Ken Kato, MD
As reported in The Lancet Oncology by Ken Kato, MD, and colleagues, the phase III ATTRACTION-3 trial conducted in predominantly Asian patients has shown a survival benefit with nivolumab vs paclitaxel or docetaxel in patients with advanced esophageal squamous cell carcinoma who were refractory to or intolerant of prior fluoropyrimidine-based and platinum-based chemotherapy.
The open-label trial included 419 patients from 90 sites in eight countries; 96% of patients in each group were Asian. Patients were randomly assigned between January 2016 and May 2017 to receive nivolumab at 240 mg every 2 weeks (n = 210), or investigator’s choice of paclitaxel at 100 mg/m2 once per week for 6 weeks then 1 week off or docetaxel at 75 mg/m2 every 3 weeks (n = 209). Treatment continued until investigator-assessed disease progression on Response Evaluation Criteria in Solid Tumors, version 1.1, or unacceptable toxicity.
The primary endpoint was overall survival in the intention-to-treat population. Median overall survival was 10.9 months in the nivolumab group vs 8.4 months in the chemotherapy group (hazard ratio [HR] = 0.77, P = .019). Survival was 47% vs 34% at 12 months and 31% vs 21% at 18 months. Median progression-free survival was 1.7 vs 3.4 months (HR = 1.08, 95% confidence interval = 0.87–1.34).

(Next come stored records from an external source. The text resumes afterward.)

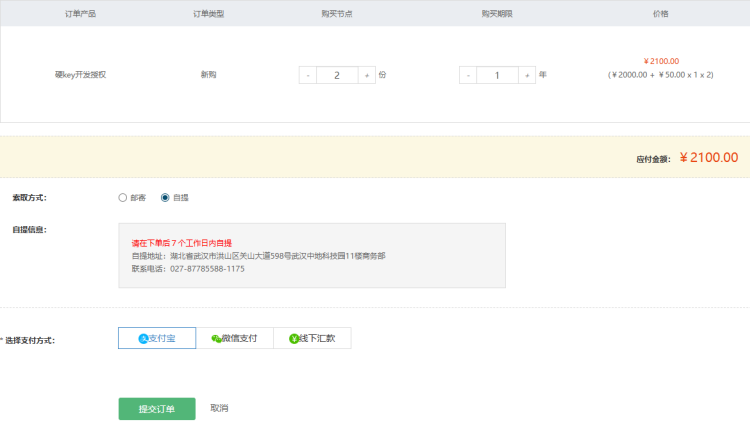The width and height of the screenshot is (750, 422).
Task: Select the 邮寄 delivery radio button
Action: 123,197
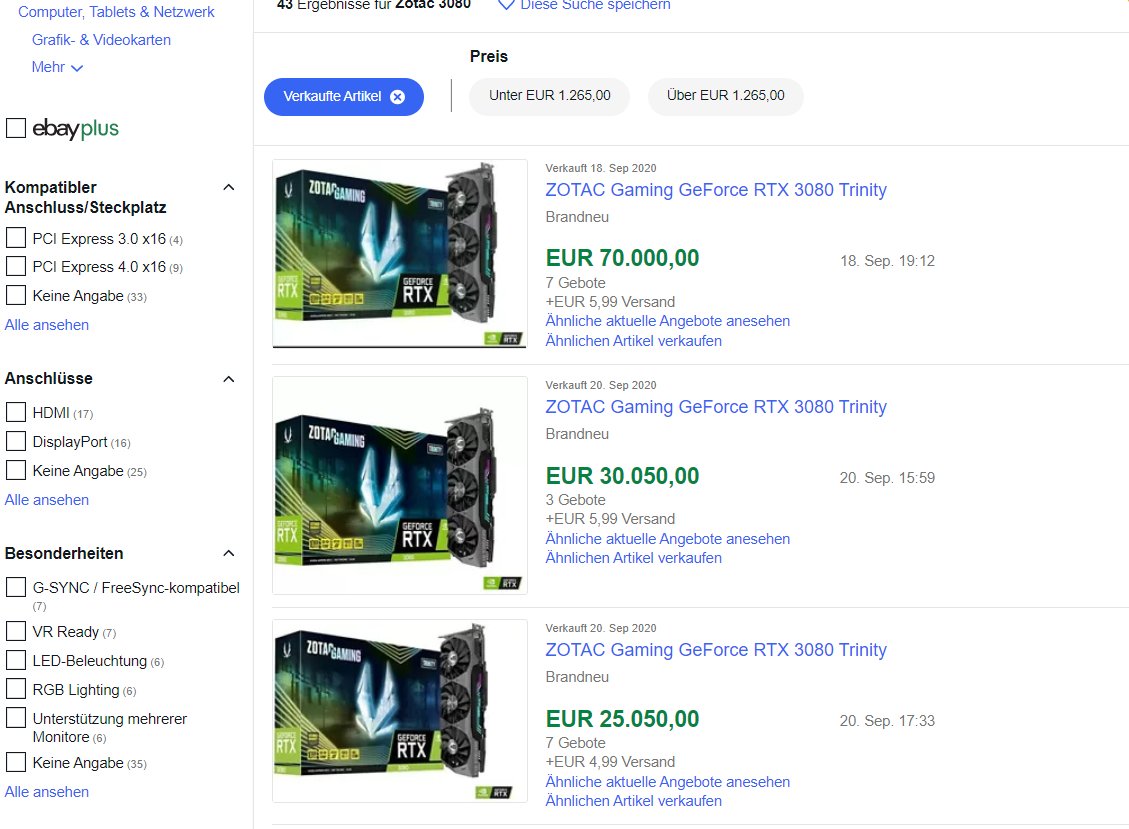This screenshot has height=829, width=1129.
Task: Remove the "Verkaufte Artikel" filter via its X icon
Action: [398, 97]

Among 171 patients in the nivolumab group and 158 in the chemotherapy group with baseline measurement of target lesions, objective response was observed in 19% vs 22%. The median duration of response was 6.9 vs 3.9 months.
Treatment-related grade 3 or 4 adverse events occurred in 18% of the nivolumab group and 63% of the chemotherapy group. The most common event in the nivolumab group was anemia (2%); the most common events in the chemotherapy group were decreased neutrophil count (28%) and decreased white blood cell count (22%). Treatment-related serious adverse events occurred in 16% vs 23% of patients. Treatment-related adverse events led to discontinuation of treatment in 9% of patients in each group. Two deaths in the nivolumab group and three in the chemotherapy group were considered related to treatment.

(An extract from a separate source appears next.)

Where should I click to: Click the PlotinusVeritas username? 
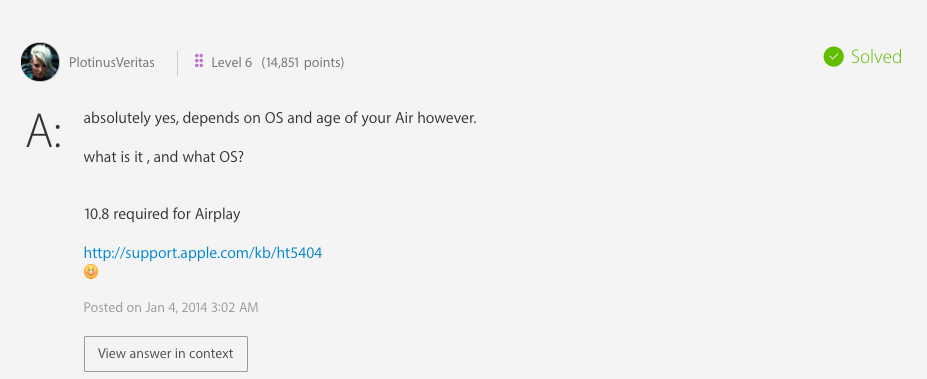[112, 63]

The investigators concluded, “Nivolumab was associated with a significant improvement in overall survival and a favorable safety profile compared with chemotherapy in previously treated patients with advanced esophageal squamous cell carcinoma, and might represent a new standard second-line treatment option for these patients.” ■
Kato K, et al: Lancet Oncol. September 30, 2019 (early release online).